- Directed by: Markus Rupprecht
- Written by: Donna Logan Markus Rupprecht
- Produced by: Margarethe Baillou Allan Neuwirth
- Starring: Julie Lynn Mortensen Juan Riedinger Kate Mulgrew Rutger Hauer Peter Strauss Wallace Shawn
- Cinematography: Patrick McLaughlin
- Edited by: Ian Blume
- Music by: Ben Holiday
- Production companies: M.Y.R.A. Entertainment Fresh Dog Productions
- Distributed by: M.Y.R.A. Entertainment
- Release dates: November 2, 2016 (Banff Mountain Film and Book Festival); December 1, 2017;
- Running time: 112 minutes
- Countries: United States Canada
- Language: English

= Drawing Home =

2017 American film

Drawing Home is a 2017 Canadian-American adventure romantic drama film written by Donna Logan and Markus Rupprecht, directed by Rupprecht and starring Julie Lynn Mortensen and Juan Riedinger and featuring Kate Mulgrew, Rutger Hauer, Peter Strauss and Wallace Shawn. The film premiered at the Banff Mountain Film and Book Festival on November 2, 2016, and was released on December 1, 2017.

==Plot==
Born in Concord, Massachusetts, Catharine Robb grew up amongst the wealth and privilege of the East Coast elite. While studying at the Boston Museum of Fine Arts in the 1920s, she meets Peter Whyte, a fellow art student from Banff, born into a middle class family. It is love at first sight. Ending her relationship with her current beau, John D. Rockefeller III, she and Peter begin a secret love affair, overcoming incredible geographical obstacles — and even stormier disapproval from Catharine's mother Edith Morse Robb — to be together and eventually marry.
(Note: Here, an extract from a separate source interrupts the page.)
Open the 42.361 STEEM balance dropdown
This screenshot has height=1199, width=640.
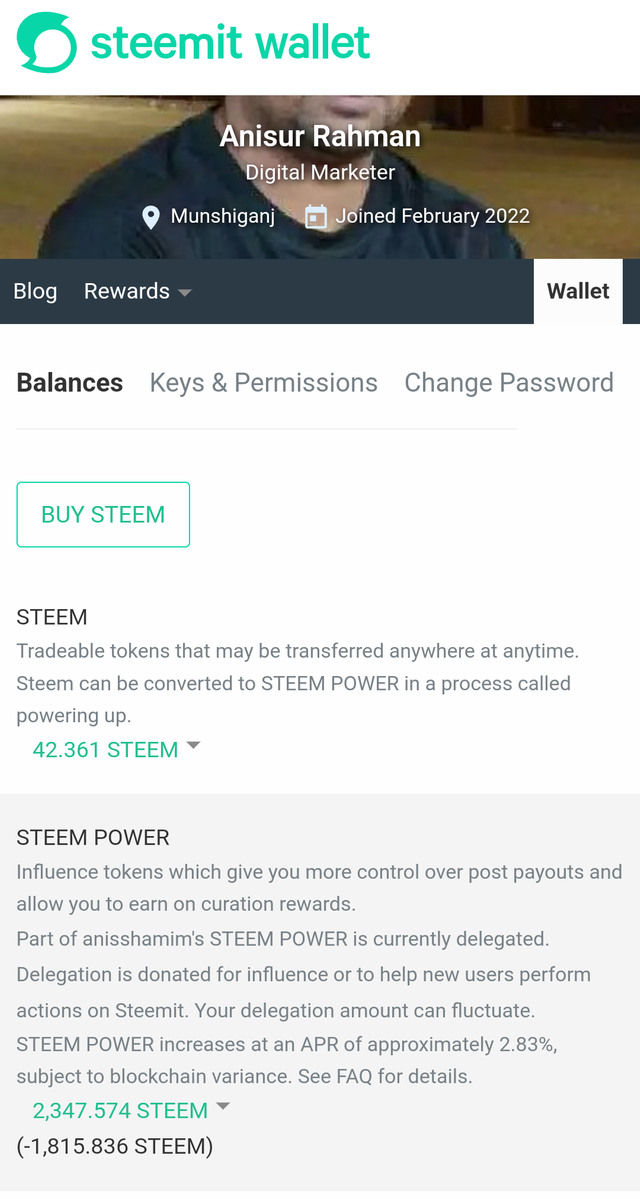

Once settled in Banff, Catharine takes to Peter's lifestyle immediately, living in a log cabin with the barest of necessities and founding the now world-famous Skoki Ski Lodge. Living among the natural splendor of Banff National Park, the pair pursues a life of painting, photography, hiking and skiing. Their home becomes a meeting place for artist friends like famed wildlife painter Carl Rungius, members of the Group of Seven, and many local pioneers and neighbors from the Stoney First Nation.

Their idyllic life is not without suffering. Tragedy strikes when one of their Skoki Lodge guests, young MIT mathematician Kit Paley, dies in an avalanche after wandering off alone, despite warnings by the Whytes. Although found innocent of any responsibility, Peter takes the accident very hard and begins drinking to ease his conscience. Shortly thereafter, he is diagnosed with cataracts in both eyes, limiting his ability to paint. The knowledge that he is going blind increases Peter’s depression and continued alcoholism, and although Catharine does what she can, her husband's condition causes a great strain on their relationship.

==Cast==
- Julie Lynn Mortensen as Catharine Robb Whyte
- Juan Riedinger as Peter Whyte
- Kate Mulgrew as Edith Morse Robb
- Kristin Griffith as Jean Caird
- Rutger Hauer as Carl Rungius
- Peter Strauss as Russell Robb Sr.
- Torrance Coombs as Kit Paley
- Christian Campbell as Cliff Whyte
- Wallace Shawn as Mr. Garfield
- Jeff Gladstone as John D. Rockefeller III
- Judith Buchan as Annie Whyte
- John Treleaven as Dave Whyte
- Helmer Twoyoungmen as Mark Poucette

==Production==
Rocky Mountain Outlook reported on the casting of Juan Riedinger as production began, writing, "The story of Peter and Catharine Whyte is the quintessential Banff story and an integral part of the community’s fabric and legacy. And when it comes to Drawing Home, a feature-length film about Peter and Catharine that is currently in production in the Banff-Bow Valley region, who better to play Peter, who was born in Banff in 1905 into the prominent Whyte family, than Banff-born actor Juan Riedinger?"

==Music==

The theme song "Stars in My Eyes" was performed by Grammy Award-winning recording artist Judy Collins. She was drawn to the project because she hails from the American Rocky Mountains.

Recording took place in New York City.

==Release==
The film was released on December 1, 2017.

==Reception==
Helen T. Verongos of The New York Times gave the film a mixed review, praising the look of the film, "A more stunning film landscape than this one, Canada’s Banff National Park in Alberta, is hard to find," but added, "The pacing is uneven, and the movie feels slow in spots and too long overall, even though it lacks detail that would have enriched it."

Sheri Linden of The Hollywood Reporter also gave the film a negative review and wrote, "...director Markus Rupprecht and his co-writer, Donna Logan, never get beyond the handsome period surface to an involving emotional core."

Gary Goldstein of the Los Angeles Times also gave the film a negative review and wrote, "In the same way that not every novel should be made into a movie, not every true-life story warrants the big-screen treatment."